RECORD EXCERPTS START
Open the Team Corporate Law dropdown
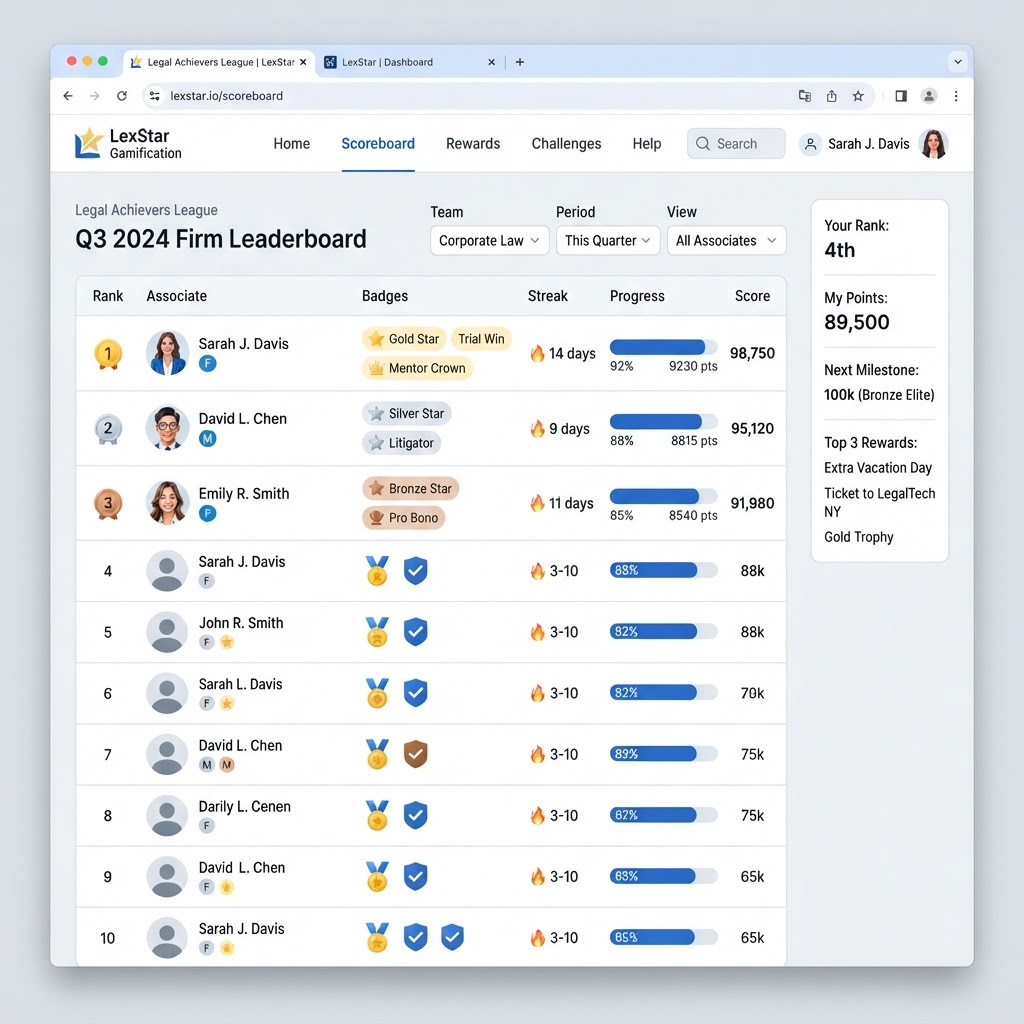The width and height of the screenshot is (1024, 1024). click(489, 240)
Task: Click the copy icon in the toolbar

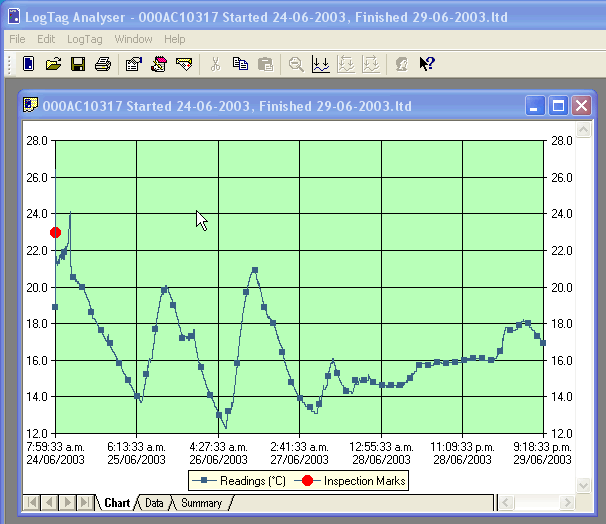Action: coord(240,64)
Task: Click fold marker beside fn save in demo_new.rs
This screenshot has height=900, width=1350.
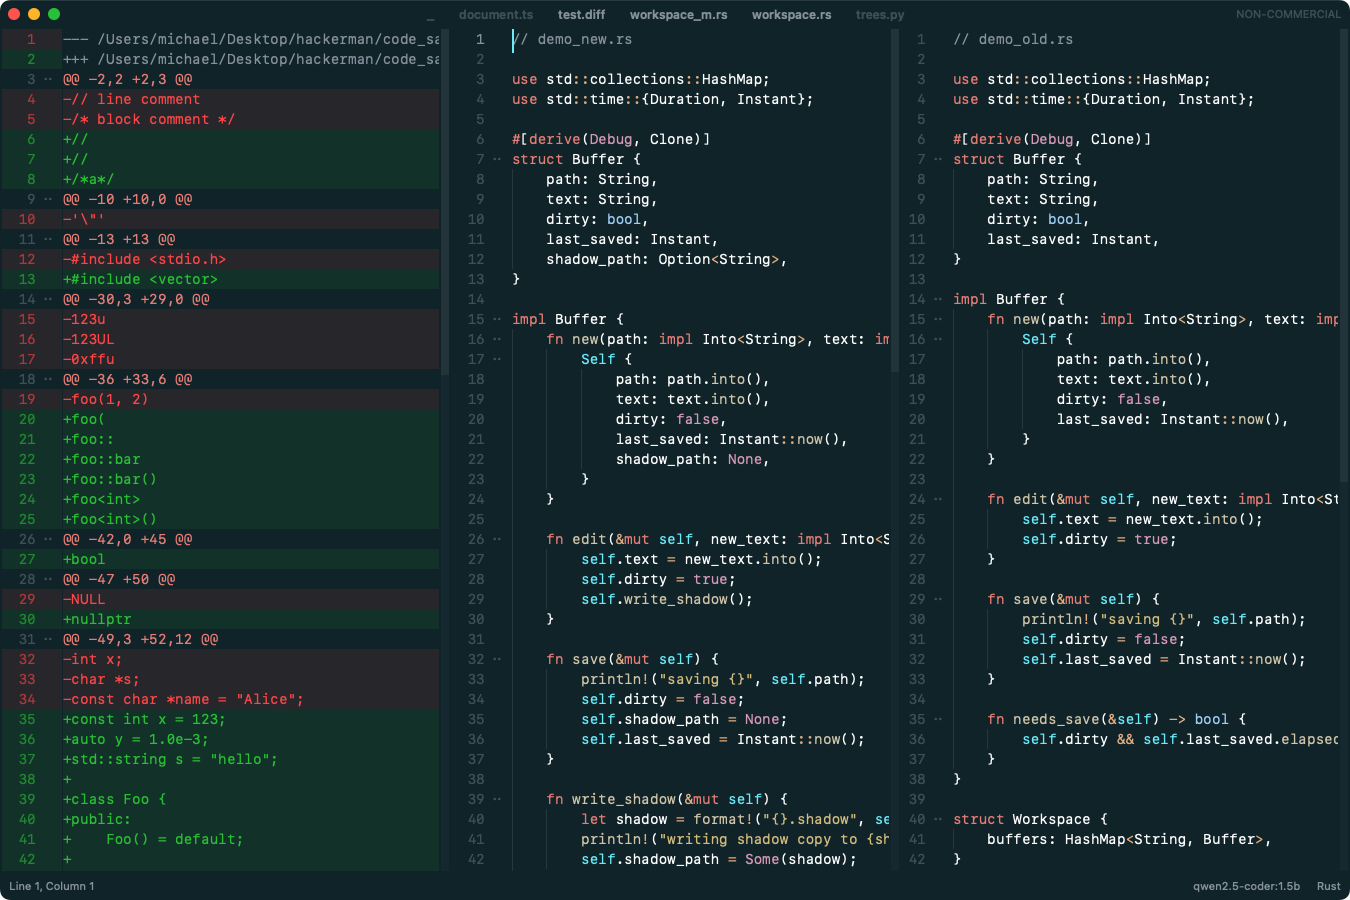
RECORD EXCERPTS END
TASK STATEMENT: With the images left out, output all the entries above exactly.

ANSWER BOX:
Open the Team Corporate Law dropdown
The width and height of the screenshot is (1024, 1024). click(489, 240)
Task: Click the copy icon in the toolbar

Action: coord(240,64)
Task: Click fold marker beside fn save in demo_new.rs
This screenshot has height=900, width=1350.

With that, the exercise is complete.